To do
In the records below, find the line that contains "The image size is (1200, 811)." and the line that contains "724x599 pixels.". Set down exactly those lines and every line between them, and nothing more.

Dataset entries
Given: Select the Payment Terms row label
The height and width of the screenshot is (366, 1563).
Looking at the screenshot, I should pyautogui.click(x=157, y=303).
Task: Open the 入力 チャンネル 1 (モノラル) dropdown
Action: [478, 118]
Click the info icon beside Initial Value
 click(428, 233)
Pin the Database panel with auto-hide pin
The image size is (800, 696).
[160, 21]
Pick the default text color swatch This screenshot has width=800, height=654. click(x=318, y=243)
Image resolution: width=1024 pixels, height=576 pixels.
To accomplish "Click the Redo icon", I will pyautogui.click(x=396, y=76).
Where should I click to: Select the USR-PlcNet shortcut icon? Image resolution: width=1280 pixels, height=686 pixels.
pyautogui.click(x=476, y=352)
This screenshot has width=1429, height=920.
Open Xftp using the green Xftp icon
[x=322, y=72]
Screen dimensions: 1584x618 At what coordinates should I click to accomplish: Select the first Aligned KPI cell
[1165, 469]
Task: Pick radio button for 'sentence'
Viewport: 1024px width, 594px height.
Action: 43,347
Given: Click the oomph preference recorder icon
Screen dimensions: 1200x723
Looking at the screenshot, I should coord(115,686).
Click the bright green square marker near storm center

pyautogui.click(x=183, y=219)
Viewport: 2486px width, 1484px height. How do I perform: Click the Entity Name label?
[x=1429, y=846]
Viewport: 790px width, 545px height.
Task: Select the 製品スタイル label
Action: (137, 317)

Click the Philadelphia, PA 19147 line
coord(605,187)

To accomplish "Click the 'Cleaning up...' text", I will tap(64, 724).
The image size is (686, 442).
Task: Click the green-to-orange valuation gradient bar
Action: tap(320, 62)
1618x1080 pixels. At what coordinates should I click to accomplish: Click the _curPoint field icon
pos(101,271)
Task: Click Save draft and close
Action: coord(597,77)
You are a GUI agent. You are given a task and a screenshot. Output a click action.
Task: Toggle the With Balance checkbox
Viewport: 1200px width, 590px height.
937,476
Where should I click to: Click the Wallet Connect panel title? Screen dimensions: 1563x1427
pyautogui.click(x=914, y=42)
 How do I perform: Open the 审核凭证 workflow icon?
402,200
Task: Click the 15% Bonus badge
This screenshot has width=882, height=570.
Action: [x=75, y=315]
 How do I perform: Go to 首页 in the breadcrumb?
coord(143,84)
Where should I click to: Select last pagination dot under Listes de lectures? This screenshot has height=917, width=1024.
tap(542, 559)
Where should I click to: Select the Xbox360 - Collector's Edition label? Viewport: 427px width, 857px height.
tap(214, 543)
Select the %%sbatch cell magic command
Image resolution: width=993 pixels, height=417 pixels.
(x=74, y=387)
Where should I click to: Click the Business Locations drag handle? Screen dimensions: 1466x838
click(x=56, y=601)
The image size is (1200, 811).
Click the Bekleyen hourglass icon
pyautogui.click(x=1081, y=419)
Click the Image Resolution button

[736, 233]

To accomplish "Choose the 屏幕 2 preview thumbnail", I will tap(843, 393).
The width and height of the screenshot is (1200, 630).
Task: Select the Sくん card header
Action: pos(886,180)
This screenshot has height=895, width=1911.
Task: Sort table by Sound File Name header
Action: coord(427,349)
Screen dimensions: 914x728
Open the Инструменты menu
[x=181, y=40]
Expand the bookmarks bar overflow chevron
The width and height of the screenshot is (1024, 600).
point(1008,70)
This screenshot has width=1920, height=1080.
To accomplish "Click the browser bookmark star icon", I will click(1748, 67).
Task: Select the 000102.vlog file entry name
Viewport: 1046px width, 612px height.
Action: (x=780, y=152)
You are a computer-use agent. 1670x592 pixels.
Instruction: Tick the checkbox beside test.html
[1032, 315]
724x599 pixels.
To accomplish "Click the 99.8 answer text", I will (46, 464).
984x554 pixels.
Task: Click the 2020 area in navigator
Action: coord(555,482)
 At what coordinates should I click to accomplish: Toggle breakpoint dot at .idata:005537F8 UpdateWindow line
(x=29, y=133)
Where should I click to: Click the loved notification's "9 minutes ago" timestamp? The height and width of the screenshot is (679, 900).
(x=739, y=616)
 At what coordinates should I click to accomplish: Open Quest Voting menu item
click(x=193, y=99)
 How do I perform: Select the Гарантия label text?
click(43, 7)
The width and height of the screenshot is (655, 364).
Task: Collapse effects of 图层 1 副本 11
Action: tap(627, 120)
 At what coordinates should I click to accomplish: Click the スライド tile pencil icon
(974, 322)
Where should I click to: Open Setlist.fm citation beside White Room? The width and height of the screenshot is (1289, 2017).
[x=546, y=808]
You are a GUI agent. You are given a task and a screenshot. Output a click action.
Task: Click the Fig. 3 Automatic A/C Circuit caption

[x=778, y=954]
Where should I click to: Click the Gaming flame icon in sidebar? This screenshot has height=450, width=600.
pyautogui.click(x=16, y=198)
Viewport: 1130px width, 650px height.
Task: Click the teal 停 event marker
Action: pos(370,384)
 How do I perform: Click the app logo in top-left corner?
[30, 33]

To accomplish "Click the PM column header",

Exercise output
The image size is (1200, 811).
Click the Bekleyen hourglass icon
pyautogui.click(x=1081, y=419)
Click the Image Resolution button

[736, 233]

To accomplish "Choose the 屏幕 2 preview thumbnail", I will tap(843, 393).
The width and height of the screenshot is (1200, 630).
Task: Select the Sくん card header
Action: pos(886,180)
This screenshot has height=895, width=1911.
Task: Sort table by Sound File Name header
Action: coord(427,349)
Screen dimensions: 914x728
Open the Инструменты menu
[x=181, y=40]
Expand the bookmarks bar overflow chevron
The width and height of the screenshot is (1024, 600).
point(1008,70)
This screenshot has width=1920, height=1080.
To accomplish "Click the browser bookmark star icon", I will click(1748, 67).
Task: Select the 000102.vlog file entry name
Viewport: 1046px width, 612px height.
Action: (x=780, y=152)
You are a computer-use agent. 1670x592 pixels.
Instruction: Tick the checkbox beside test.html
[1032, 315]
724x599 pixels.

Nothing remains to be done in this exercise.